それから数日後蜂に刺された住職さんの遺体が発見された。それは腐敗しているうえに身体中蜂の刺し後がありかなり無残なものだったという。だが警察はそれを事故として扱った。傍目には確かに不可思議だがそうだとしか思えない状況だったからだ。住職さんは蜂蜜を頭から被ってそれに誘われた蜂によって死ぬという実に奇妙な最期を遂げたということになった。事の真相を知っているのは晃と動物達だけであった。
「事故で終わっちまったらしいな」
「まあそうだろうね」
晃は住職さんが住んでいたお寺の前でクロと話をしていた。そこではお葬式が行われていた。
「誰も。あんな話信じたりしないよ」
「それもそうか」
「住職さんが脳味噌やら内臓やら食べて力をつけていたってことも」
「そして街を自分のものにしようとしてたってこともな。誰も信じないか」
「あの最期もね。だって僕だって最初は信じられなかったんだから」
「俺が人間の言葉を話すことか?」
「そうさ。本当に耳を疑ったよ」
「まあそうだろうな」
「そうだろうな、じゃなくてさ。今でも普通にしゃべってるし」
「気にしない気にしない」
「僕はいいけれど他の皆の前では話さないようにしてね」
そう言って釘を刺す。
「さもないと大騒ぎになるよ」
「ちぇっ、面白くないなあ」
クロはそう言われて口を尖らせた。
「折角の人を驚かせる楽しみが」
「猫ってそんなことしか考えられないの?」
「悪戯をするのが猫の仕事なんだよ」
それに対するクロの返事である。
「それをわかっていないのは困りものだぜ」
「僕は別に困らないよ」
晃はこう返した。
「少なくとも人間はね」
「わかったよ。じゃあ黙っておいてやるよ」
憮然とした様子で言う。
「御主人に言われちゃ仕方ないからな」
「けれどそれは君だけじゃないよ」
「えっ!?」
「他の動物も。いいね」
「厳しいなあ、それって」
「さもないとまた騒ぎになるだろ。そうなったら君達にとってもよくないよ」
「わかったよ、じゃあ皆にも伝えておくよ」
「絶対にね。それでもうあんな事件のことは忘れよう」
彼はお葬式の黒と白の垂れ幕を見ながら言った。
「住職さんだって。最初は人間だったんだ」
「いい人だったらしいな」
「僕が小さい頃はね。真面目で優しい人だったんだよ」
「それがどうしてああなっちまったんだろうな」
「人は変わるって言われてるよね」
「ああ」
「それじゃないかな。よく変わる場合もあれば悪く変わる場合もある」
「住職さんは悪く変わっちまったってことか」
「多分ね。それじゃ家に帰ろうか」
「ああ。帰ったらどうするんだ?」
「まず君の餌からだね。何がいい?」
「脳味噌を」
「・・・・・・冗談じゃなかったら酷いよ」
「冗談だって。魚のキャットフードでいいよ」
「君あれ好きだね」
「人間には人間の、猫には猫の食べ物があるだろ」
「うん」
「そういうことさ。俺だって他の仲間達だって本当は脳味噌なんて食べたくなかったのさ」
「そうだったの」
「住職さんの実験に使われたけれどな。御主人だって普通はそんなもの食いたくはないだろ?」
「モツは好きだけれどね」
だがモツと人間の脳味噌や内臓は違う。
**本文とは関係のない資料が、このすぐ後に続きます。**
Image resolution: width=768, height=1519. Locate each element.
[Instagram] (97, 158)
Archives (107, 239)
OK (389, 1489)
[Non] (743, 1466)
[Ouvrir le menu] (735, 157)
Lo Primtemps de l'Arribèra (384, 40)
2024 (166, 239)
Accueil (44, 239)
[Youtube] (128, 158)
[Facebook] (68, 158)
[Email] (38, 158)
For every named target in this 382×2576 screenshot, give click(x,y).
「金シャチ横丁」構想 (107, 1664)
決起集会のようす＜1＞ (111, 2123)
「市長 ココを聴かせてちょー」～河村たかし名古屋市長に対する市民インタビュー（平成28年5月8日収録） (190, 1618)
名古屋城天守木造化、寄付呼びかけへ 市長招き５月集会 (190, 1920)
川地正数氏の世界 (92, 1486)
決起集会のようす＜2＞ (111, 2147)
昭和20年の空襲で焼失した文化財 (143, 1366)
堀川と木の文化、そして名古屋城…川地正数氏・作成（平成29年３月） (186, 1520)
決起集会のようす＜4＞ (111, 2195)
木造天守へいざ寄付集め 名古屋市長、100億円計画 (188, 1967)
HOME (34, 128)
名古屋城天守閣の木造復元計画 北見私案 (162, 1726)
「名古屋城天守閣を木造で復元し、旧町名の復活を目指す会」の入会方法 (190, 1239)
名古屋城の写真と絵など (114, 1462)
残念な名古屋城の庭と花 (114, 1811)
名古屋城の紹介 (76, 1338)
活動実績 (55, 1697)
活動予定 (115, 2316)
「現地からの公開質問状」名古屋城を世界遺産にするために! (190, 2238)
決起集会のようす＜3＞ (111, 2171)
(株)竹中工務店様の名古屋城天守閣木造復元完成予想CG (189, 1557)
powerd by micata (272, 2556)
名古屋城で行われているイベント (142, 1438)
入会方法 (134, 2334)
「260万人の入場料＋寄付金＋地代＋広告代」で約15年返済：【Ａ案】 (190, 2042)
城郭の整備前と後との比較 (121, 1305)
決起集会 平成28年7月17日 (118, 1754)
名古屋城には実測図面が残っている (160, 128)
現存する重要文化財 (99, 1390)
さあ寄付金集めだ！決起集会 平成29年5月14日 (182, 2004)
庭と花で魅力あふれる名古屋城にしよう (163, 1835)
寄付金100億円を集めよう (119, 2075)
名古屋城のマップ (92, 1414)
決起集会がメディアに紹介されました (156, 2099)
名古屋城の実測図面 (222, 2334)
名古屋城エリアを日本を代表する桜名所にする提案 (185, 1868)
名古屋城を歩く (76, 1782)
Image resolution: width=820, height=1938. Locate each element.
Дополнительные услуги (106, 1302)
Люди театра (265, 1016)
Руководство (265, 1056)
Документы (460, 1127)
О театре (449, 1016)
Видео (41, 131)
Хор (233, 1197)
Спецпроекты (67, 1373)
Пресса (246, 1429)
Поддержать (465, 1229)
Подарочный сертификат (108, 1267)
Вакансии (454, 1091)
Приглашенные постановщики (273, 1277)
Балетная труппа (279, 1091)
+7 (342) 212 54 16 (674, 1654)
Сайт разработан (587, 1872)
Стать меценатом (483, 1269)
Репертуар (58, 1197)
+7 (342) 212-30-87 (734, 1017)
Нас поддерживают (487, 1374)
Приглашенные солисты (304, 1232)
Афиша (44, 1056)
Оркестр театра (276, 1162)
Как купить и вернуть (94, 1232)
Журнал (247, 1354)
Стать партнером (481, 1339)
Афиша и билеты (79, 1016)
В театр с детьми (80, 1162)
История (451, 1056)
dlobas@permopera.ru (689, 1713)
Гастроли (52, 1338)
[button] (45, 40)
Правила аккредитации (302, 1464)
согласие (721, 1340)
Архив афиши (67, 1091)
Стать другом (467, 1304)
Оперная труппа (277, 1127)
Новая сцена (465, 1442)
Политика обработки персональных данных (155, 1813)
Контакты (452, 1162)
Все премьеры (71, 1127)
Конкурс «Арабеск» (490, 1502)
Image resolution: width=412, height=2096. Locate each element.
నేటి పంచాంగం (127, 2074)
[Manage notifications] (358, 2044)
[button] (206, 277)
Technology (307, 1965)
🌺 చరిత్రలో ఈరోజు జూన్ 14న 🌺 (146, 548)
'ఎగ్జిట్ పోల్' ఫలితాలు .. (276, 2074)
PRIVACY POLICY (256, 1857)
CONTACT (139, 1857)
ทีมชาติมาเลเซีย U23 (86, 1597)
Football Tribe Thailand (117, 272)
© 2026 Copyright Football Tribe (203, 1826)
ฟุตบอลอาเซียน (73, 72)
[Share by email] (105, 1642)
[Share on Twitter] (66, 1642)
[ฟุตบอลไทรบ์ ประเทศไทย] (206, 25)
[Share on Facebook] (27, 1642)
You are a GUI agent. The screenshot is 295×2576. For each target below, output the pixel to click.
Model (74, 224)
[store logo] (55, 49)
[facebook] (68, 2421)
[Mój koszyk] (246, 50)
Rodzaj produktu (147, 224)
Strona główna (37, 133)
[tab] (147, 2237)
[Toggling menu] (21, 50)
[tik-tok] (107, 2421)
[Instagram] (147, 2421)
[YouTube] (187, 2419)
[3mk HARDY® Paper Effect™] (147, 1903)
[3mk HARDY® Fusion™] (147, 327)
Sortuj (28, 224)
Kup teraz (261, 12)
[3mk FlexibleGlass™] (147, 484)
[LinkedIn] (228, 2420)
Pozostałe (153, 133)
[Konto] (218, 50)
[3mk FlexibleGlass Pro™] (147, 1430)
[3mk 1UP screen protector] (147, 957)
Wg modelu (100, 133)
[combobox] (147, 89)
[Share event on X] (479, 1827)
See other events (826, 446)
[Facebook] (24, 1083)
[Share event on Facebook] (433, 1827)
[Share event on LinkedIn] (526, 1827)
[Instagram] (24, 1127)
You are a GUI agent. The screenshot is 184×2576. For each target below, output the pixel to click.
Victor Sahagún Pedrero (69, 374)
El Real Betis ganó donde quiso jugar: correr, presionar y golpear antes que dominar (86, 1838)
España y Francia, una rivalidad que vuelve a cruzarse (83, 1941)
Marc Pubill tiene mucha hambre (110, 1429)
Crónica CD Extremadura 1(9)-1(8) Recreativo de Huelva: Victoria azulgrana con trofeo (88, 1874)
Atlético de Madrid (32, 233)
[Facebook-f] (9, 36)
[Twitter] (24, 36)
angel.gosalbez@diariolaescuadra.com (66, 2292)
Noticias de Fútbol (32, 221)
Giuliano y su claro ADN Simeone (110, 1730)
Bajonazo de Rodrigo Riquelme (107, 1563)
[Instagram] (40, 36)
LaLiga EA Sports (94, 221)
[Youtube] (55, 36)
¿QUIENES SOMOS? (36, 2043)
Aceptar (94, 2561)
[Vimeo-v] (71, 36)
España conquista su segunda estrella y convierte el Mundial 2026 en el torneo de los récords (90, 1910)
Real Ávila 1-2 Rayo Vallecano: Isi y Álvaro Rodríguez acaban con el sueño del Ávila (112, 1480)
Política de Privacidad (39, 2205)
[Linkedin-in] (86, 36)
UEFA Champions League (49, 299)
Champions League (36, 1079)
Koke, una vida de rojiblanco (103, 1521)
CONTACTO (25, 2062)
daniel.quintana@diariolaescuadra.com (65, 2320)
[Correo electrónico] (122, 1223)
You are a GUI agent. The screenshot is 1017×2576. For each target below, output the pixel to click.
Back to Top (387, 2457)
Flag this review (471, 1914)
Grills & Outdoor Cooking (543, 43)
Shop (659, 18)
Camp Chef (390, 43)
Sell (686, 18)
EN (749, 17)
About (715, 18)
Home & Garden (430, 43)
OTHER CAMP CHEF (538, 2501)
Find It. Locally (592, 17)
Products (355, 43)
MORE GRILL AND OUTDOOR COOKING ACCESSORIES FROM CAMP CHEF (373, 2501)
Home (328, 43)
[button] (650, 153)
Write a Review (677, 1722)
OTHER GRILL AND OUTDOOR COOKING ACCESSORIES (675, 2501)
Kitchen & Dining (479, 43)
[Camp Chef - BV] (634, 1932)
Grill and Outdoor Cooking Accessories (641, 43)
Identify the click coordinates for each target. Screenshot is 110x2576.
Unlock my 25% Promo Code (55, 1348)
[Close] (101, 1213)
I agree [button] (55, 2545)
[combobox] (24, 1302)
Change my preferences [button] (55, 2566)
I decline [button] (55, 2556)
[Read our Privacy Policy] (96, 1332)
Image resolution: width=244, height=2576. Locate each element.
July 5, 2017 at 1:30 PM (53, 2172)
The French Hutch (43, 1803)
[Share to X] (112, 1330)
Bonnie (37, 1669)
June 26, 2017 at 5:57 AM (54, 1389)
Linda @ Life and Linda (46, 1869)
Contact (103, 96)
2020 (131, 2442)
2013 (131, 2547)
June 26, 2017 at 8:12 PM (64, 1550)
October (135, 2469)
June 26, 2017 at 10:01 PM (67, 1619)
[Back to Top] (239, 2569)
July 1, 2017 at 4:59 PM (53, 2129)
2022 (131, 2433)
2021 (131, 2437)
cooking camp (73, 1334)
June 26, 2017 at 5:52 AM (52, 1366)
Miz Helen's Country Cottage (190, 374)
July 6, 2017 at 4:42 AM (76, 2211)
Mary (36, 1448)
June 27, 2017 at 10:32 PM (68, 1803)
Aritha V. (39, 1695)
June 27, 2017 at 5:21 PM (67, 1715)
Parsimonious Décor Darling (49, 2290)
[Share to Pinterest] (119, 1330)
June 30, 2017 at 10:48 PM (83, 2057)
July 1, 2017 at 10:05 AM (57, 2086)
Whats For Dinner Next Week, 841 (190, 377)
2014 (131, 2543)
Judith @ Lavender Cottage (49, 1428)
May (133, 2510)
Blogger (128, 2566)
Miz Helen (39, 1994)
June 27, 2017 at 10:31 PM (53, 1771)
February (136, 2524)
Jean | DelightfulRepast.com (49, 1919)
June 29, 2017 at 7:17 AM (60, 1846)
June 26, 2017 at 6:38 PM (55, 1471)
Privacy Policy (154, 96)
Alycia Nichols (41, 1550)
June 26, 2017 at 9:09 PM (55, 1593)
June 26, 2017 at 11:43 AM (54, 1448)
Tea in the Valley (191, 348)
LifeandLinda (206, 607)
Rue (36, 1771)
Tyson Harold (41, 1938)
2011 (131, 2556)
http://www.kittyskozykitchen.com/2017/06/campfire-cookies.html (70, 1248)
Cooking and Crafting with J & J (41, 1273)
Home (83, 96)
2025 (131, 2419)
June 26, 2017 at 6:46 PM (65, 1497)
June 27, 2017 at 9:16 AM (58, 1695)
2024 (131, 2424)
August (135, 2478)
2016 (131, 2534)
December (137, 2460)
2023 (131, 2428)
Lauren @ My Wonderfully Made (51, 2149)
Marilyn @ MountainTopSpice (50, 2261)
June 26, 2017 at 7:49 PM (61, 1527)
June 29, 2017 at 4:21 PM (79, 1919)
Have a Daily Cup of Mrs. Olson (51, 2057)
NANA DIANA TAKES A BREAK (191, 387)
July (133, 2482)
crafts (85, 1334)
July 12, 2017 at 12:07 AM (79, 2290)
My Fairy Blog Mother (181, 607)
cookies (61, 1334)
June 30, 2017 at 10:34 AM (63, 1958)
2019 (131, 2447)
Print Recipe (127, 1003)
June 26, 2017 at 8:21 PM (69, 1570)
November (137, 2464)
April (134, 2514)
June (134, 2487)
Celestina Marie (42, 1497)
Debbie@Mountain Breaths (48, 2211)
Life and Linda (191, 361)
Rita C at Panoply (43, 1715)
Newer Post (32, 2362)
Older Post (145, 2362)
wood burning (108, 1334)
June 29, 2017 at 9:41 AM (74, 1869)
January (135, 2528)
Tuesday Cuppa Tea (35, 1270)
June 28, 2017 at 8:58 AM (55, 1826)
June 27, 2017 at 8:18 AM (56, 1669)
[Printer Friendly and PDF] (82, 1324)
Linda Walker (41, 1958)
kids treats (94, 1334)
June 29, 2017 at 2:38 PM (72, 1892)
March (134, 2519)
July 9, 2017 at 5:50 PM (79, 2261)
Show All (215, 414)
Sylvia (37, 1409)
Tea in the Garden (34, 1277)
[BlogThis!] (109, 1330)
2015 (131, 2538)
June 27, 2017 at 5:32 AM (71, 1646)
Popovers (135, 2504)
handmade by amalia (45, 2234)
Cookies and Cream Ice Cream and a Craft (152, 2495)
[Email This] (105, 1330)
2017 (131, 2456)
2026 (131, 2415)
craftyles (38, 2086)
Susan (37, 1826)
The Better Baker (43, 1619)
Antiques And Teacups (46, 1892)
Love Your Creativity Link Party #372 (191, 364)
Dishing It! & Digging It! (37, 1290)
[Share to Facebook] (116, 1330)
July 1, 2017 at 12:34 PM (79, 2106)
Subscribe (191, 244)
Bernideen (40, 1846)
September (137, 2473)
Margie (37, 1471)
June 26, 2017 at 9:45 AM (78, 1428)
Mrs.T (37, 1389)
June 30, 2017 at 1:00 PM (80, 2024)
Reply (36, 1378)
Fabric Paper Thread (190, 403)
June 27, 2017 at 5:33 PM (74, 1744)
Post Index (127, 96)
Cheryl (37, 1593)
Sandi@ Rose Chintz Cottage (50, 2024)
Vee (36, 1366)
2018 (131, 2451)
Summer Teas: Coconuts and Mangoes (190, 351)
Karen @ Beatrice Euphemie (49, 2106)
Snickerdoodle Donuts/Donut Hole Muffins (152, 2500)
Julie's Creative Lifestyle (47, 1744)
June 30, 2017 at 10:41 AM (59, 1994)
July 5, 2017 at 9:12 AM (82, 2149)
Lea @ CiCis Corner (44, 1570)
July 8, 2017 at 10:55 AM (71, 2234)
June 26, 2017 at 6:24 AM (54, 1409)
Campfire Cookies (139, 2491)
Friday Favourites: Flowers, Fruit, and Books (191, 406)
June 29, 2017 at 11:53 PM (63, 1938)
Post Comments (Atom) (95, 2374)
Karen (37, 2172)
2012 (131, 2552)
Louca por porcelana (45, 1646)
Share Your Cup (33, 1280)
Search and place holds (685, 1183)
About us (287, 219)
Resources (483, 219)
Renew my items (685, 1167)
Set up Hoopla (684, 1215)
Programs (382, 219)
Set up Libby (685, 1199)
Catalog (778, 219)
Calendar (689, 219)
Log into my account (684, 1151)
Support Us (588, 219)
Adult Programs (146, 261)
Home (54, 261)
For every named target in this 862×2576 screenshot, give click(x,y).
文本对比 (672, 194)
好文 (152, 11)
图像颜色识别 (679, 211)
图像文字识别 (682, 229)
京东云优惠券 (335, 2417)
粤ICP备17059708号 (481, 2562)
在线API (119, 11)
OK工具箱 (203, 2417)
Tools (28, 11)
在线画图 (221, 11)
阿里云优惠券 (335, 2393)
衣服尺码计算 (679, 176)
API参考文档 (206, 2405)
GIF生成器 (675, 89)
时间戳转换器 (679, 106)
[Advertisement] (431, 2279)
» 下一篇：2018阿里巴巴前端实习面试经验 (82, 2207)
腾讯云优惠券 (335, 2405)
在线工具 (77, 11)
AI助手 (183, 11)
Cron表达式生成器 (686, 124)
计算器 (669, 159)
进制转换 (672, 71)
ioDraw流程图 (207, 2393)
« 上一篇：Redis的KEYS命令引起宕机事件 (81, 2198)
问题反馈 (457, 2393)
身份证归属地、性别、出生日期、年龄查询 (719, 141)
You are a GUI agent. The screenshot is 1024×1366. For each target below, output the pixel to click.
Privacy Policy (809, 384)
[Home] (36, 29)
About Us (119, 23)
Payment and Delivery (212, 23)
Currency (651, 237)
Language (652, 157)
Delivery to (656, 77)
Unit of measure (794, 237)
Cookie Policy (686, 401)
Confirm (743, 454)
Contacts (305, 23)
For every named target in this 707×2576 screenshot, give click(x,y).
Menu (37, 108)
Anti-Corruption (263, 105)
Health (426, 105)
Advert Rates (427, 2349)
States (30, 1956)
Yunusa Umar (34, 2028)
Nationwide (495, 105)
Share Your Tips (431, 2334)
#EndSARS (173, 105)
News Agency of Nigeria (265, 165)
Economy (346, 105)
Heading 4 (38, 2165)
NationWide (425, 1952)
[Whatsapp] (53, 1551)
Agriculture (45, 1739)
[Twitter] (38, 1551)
また別のものである。
「な?あんなの食える奴なんてさ」
「奴なんてさ」
「化け物だったんだよ。住職さんも人間から化け物になっちまっていたのさ」
「そういうふうに変わっていたんだ」
「御主人のさっきの言葉の通りだったらな。結局住職さんはああなるしかなかったんだ」
「そうだったんだ」
「だから別に人を殺したとかそんなふうに考える必要はないぜ。若し思ってたら、だけれどな」
「別にそうは思ってないよ」
「それじゃあそれでいいさ。じゃあ早く帰ろうぜ」
「うん」
晃は頷いた。
「早く帰って。キャットフードくれよ」
「ミルクもつけようかい?」
「ああ、頼むぜ」
晃とクロはそんな話をしながらお寺の前から去り、自分達の家へと帰って行った。その後ろでは温厚そうな顔をしたかっての住職さんの遺影が飾られ、そこで葬式が行われていた。そこにいるのは人間としての住職さんであった。そして晃とクロはその住職さんに今別れも告げていたのであった。
それからこの街で人の言葉を話す動物達の姿も噂もなくなった。だがそのことと住職さんの死が関係あるのだと考える者は一人もいなかった。だが事実を知っている者達はいた。しかしそれは決して表には出ないものであった。事の真相は話さない筈の動物達が知っているだけであった。